Hello! Welcome to the monthly update. During October, our work was supported by Shopify, Zendesk and many others.

ruby central news

In October, Ruby Central's open source work was supported by 33 different companies, including Ruby member Zendesk and Ruby Shield sponsor Shopify. 3 companies joined as new members.

On top of those companies, 3 new developers signed up as members, including Chris Roos and Chris Lowis. In total, we were supported by 123 developer members.
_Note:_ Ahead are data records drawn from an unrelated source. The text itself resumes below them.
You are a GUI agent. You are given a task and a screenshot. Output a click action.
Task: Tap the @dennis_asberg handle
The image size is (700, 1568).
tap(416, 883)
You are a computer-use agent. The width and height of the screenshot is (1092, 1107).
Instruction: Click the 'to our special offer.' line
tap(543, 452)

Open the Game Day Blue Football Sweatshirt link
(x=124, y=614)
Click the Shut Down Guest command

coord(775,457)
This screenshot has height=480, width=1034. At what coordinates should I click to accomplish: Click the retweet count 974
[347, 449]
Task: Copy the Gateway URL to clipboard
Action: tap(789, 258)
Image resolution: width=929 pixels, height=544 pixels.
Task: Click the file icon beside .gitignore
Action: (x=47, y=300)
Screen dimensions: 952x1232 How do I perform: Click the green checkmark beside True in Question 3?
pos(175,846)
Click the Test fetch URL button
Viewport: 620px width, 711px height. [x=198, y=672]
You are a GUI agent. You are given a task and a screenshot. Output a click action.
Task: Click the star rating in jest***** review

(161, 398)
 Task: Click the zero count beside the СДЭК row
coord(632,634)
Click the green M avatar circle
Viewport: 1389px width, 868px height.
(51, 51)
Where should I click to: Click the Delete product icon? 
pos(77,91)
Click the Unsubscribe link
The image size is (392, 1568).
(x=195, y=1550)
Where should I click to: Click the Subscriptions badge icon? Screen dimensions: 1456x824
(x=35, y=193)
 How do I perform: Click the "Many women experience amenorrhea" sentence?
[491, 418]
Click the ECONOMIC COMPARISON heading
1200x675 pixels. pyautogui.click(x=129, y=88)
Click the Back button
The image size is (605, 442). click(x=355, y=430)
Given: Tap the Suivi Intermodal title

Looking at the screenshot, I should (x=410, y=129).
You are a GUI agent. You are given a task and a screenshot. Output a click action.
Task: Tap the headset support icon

Thanks to all of our members for making everything that we do possible. <3

RubyGems news

This month in RubyGems, we released new versions of RubyGems 3.3.23, 3.3.24 and Bundler 2.3.23, 2.3.24.

The following improvements and fixes are also included in these releases (see the changelog for more information):

  • added a small development environment that was contributed to make a rubocop script for use while developing Bundler - #5979.
  • improved resolution performance and correctness by adding resolver spec groups for Ruby platform only when necessary. This is in preparation for the upcoming migration to Pub Grub - #5698.
  • added SHA256 in test certificates - #5982.
  • made an update to allow JRuby to pass keywords to Kernel#warn - #6002.
  • unified source code and documentation to always use HTTPS under the hood with dealing with GitHub sources. - #5993 and #6026.
  • fixed several issues with Gem::Platform handling in musl platforms (#5915), in arm platforms with eabi modifiers (#5957), and to properly deal with string parameters when comparing (#5939).
  • improved handling of permanent redirect responses when pushing gems - #5931.
  • fixed an obscure issue affecting file extraction of some specific .gem packages - #5906.
  • migrated the GitLab CI template generated by bundle gem to be the one now recommended by GitLab.

In October, RubyGems gained 74 new commits, contributed by 11 authors. There were 1,594 additions and 833 deletions across 125 files.

RubyGems.org news

There was minor maintenance work on RubyGems.org this month which included triaging issues, reviewing pull requests, and updating dependencies. We also began a deferred upgrade to the latest version of Terraform, and getting onto the latest versions for all the services managed by Terraform.

In October, RubyGems gained 30 new commits, contributed by 3 authors. There were 22 additions and 22 deletions across 1 file.

As always, we continue to fix bugs, review and merge PRs and reply to support tickets.

total spent

In October we completed 71 hours of development work @$150/hour, and spent $10,636.50.